═════ Material supplied

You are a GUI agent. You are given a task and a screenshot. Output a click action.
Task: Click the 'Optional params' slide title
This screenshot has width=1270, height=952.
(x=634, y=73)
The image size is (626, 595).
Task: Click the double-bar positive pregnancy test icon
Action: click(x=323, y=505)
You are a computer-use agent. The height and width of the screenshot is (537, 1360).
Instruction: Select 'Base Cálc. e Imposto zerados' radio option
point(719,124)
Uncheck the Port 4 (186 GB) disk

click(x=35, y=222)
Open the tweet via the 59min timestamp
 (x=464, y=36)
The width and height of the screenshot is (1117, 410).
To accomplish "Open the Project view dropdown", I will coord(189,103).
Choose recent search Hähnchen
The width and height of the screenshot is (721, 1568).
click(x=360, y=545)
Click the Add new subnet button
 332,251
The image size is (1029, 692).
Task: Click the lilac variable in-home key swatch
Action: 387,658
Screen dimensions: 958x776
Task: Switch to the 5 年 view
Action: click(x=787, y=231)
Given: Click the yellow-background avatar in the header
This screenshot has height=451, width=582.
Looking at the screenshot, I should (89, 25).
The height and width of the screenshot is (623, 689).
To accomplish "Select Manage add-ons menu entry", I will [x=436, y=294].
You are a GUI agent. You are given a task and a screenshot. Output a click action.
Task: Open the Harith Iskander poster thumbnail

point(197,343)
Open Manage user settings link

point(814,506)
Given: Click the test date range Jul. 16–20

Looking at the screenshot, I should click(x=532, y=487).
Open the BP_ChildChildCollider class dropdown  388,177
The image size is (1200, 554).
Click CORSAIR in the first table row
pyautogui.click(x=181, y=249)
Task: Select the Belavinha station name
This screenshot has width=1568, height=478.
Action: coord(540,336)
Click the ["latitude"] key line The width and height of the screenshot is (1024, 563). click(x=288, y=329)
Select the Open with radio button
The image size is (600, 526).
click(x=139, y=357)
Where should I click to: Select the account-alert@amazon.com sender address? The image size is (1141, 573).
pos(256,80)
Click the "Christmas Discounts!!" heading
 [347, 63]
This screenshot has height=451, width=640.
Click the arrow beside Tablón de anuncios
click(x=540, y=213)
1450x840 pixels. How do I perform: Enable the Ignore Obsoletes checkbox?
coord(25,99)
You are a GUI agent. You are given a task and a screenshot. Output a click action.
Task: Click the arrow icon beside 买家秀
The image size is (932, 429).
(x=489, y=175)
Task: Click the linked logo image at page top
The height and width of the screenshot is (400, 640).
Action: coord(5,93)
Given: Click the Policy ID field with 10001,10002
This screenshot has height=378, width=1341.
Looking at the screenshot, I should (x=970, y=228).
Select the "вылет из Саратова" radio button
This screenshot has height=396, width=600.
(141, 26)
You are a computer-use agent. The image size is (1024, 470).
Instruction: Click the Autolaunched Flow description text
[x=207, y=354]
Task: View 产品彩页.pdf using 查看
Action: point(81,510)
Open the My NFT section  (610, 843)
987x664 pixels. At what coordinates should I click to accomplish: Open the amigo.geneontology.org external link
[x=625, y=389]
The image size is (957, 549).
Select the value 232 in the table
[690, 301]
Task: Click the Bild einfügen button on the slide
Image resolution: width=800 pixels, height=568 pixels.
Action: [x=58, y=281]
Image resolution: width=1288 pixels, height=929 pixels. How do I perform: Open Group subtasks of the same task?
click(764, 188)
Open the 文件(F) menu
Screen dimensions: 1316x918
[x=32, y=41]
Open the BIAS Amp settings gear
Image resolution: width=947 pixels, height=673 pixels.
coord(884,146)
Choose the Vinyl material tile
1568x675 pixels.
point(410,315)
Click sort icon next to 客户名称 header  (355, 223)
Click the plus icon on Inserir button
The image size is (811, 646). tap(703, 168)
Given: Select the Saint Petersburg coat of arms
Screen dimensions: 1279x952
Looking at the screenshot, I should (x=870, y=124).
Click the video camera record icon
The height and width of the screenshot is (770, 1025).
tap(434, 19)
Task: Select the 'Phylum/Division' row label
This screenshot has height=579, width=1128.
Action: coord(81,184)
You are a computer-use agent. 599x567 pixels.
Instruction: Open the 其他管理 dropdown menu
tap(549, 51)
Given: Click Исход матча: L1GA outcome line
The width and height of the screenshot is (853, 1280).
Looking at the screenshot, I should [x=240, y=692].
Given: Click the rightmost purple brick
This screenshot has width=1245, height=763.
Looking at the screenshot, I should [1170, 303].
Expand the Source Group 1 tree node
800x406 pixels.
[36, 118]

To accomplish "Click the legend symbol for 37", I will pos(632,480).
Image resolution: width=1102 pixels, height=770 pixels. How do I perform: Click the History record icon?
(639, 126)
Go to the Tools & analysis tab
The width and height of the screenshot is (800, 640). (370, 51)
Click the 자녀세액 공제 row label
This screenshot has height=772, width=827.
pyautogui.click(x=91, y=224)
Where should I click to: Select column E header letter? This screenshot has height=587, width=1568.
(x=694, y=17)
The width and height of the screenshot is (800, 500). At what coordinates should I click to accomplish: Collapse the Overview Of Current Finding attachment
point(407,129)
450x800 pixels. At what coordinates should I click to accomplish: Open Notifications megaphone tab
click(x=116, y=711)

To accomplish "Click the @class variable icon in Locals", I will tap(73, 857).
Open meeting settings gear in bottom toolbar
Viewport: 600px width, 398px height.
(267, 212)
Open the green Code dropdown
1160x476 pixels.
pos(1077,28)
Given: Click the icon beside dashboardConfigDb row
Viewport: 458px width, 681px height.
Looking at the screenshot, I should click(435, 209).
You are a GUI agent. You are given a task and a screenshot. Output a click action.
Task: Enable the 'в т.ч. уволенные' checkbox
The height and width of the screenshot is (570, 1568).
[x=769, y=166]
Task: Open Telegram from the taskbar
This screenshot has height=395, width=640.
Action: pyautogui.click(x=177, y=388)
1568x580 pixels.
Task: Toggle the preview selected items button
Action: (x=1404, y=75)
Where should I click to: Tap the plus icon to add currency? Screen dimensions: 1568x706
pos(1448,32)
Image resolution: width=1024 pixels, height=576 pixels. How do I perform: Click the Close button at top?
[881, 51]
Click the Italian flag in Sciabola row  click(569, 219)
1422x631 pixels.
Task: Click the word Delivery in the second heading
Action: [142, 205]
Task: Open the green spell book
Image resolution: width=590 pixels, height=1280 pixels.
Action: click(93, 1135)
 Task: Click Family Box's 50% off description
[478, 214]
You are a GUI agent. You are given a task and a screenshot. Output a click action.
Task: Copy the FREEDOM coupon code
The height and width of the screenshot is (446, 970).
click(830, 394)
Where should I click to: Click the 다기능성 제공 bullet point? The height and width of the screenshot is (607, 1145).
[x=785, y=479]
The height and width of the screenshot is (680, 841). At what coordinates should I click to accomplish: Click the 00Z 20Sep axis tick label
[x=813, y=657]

══════════

The problem — Identify each line in the entries with the word "slide" and copy it.

Task output —
Task: Click the 'Optional params' slide title
Task: Click the Bild einfügen button on the slide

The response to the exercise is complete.